» AIM OF THE TASK
Retype the following lines word for word.

DATA TO USE below:

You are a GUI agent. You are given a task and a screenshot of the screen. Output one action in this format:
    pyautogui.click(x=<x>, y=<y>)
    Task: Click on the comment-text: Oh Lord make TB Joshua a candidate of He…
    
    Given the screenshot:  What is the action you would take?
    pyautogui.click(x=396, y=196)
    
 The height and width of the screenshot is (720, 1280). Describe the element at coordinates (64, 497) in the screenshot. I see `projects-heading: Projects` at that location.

End of DATA TO USE.

» SOLUTION TO THE PROBLEM
You are a GUI agent. You are given a task and a screenshot of the screen. Output one action in this format:
    pyautogui.click(x=<x>, y=<y>)
    Task: Click on the comment-text: Oh Lord make TB Joshua a candidate of He…
    
    Given the screenshot:  What is the action you would take?
    pyautogui.click(x=396, y=196)
    
 The height and width of the screenshot is (720, 1280). Describe the element at coordinates (64, 497) in the screenshot. I see `projects-heading: Projects` at that location.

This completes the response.